Lawyers for Global Relief and its co-founder, Rabih Haddad, denounced the government's action as anti-Muslim and McCarthyist. They focused on one piece of evidence Treasury cited to assert Global Relief is tied to al Qaeda -- that Haddad was a member of a bin Laden organization in the 1980s that preceded al Qaeda and that helped recruit guerrillas fighting the Soviet invasion of Afghanistan.

"The United States also supported that organization [Makhtab al-Khidamat] then," said the foundation's Maryland-based attorney, Roger Simmons. "None of this was illegal at the time, and it's Orwellian now to say it is. This is revisionist history."

Haddad, a popular cleric in Ann Arbor, Mich., has been in jail on charges of overstaying his visa since Dec. 14, the same day federal agents raided Global Relief's headquarters in Bridgeview, Ill., and shut it down.

Haddad had worked for years for bin Laden's Makhtab al-Khidamat, which supported the tens of thousands of Arabs who rushed to Afghanistan to join the anti-Soviet resistance in the 1980s. The group was all but swallowed up by al Qaeda after he launched the new organization in 1988. In 1992 Haddad helped establish Global Relief to provide humanitarian aid to needy Muslims around the world. In 2001 it had revenue of $5.2 million.

In a statement released yesterday, Treasury pointed out that Global Relief for years promoted tapes and writings of Makhtab al-Khidamat's other co-founder, Abdullah Azzam, a Palestinian scholar killed in a car bombing in 1989. "His words are jewels," one foundation publication said. "He produced a new theory for saving the [Islamic] nation from disgrace."

Global Relief "has published several Arabic newsletters and pamphlets that advocate armed action through jihad against groups perceived to be un-Islamic," Treasury added. Officials cited a foundation publication in 1995 that described Muslim guerrilla struggles around the world and solicited donations "for equipping the raiders, for the purchase of ammunition and food."

**GIVEN ENTRIES**
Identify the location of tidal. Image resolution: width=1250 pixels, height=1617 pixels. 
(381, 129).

* * *

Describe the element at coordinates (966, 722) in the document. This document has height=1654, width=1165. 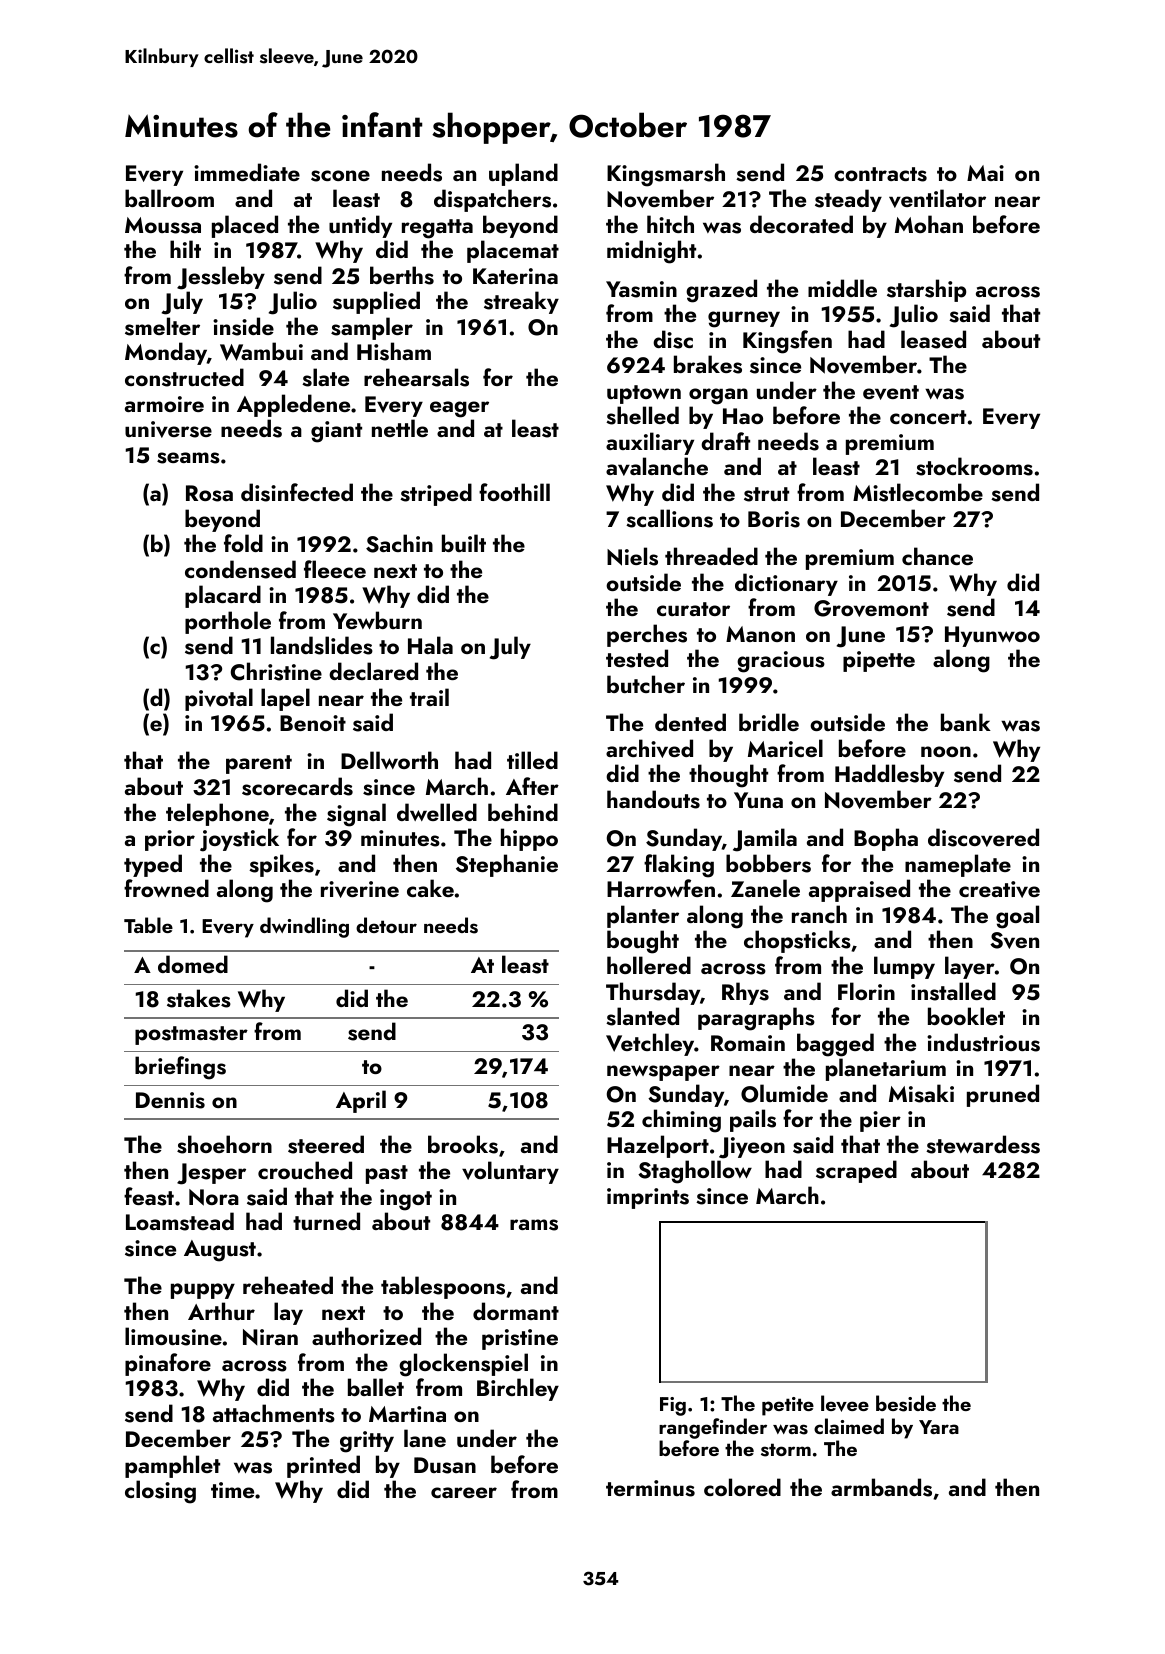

**WRITTEN TASK**
List every person named in the news excerpt about Global Relief.

**RESULT FOR THIS TASK**
Rabih Haddad, Roger Simmons, bin Laden, Abdullah Azzam